━━ READING PASSAGE ━━

2.jpgThis topic has been broached before (see, e.g., Valuing a Book: How Do Publishers Decide on Value?, On Books: Deciding to Buy or Not Buy (III), and The eBook Wars: The Price Battle (IV) — Value) and is likely to be broached many times in the future. It is a worthy topic that just won’t (can’t?) go away.

What brought it to mind again was the confluence of several events: I had to replenish my tea supply, a Smashwords July sale was being promoted, I read an article about the price of coffee, I went to see a terrible movie (and also a good movie), and a few other similar events.

Like many coffee drinkers who believe Starbucks is the barista and who are willing to pay $4 for a cup of joe, I like my tea with breakfast and the newspapers, and I don’t hesitate to spend a premium price for a premium cup of tea. Yet the pleasure that the coffee/tea brings is fleeting. A few moments after imbibing and the thrill is gone (as B.B. King would say).


Similarly, I saw 2 movies over the holiday weekend, one very good and the other exceedingly poor, yet these, too, were fleeting entertainments.

Yet, books are different. The thrill of a good read doesn’t disappear after an hour; a good story can captivate us for many hours — not only as we read the story but as we think about it long after we have finished reading it and as we discuss it with friends or recommend it to others. Nonfiction books may be books that we regularly return to for some factoid. Books do have a fading quality, but that fade occurs over a long period of time, unlike that luscious cup of tea with breakfast that fades quickly.

━━━

#### TASKS
1) In the post about the value of books, how much are many coffee drinkers said to be willing to pay for a cup of joe?
2) Please state whether each statement agrees with the post about the value of books, answering yes or no and quoting the words that decide it: (a) The writer saw two movies over the holiday weekend, and both were good. (b) The writer likes tea with breakfast and the newspapers. (c) Books, according to the post, never fade.

━━ SUPPLIED INFORMATION ━━

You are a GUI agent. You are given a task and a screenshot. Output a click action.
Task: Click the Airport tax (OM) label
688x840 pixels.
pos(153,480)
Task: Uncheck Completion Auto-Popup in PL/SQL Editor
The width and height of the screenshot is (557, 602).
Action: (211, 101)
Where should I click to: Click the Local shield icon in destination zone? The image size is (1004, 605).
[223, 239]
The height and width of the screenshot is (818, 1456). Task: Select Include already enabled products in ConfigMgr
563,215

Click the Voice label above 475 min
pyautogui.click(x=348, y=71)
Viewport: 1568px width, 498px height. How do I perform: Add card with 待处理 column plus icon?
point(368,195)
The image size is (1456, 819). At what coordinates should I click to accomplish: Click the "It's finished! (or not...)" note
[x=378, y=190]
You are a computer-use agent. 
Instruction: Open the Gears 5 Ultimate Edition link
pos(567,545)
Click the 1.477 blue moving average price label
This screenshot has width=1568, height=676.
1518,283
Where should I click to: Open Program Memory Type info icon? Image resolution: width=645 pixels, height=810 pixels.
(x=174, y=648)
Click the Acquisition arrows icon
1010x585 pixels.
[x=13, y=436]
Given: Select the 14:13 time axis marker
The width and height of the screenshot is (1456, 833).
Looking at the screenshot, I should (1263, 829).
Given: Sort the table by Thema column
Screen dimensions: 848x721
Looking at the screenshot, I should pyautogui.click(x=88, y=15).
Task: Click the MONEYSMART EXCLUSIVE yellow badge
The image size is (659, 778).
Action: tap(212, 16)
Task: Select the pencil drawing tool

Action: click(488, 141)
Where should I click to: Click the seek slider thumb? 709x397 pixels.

━━━

#### THE ANSWERS
1) $4

2)
(a) No: "one very good and the other exceedingly poor"
(b) Yes: "I like my tea with breakfast and the newspapers"
(c) No: "Books do have a fading quality, but that fade occurs over a long period of time"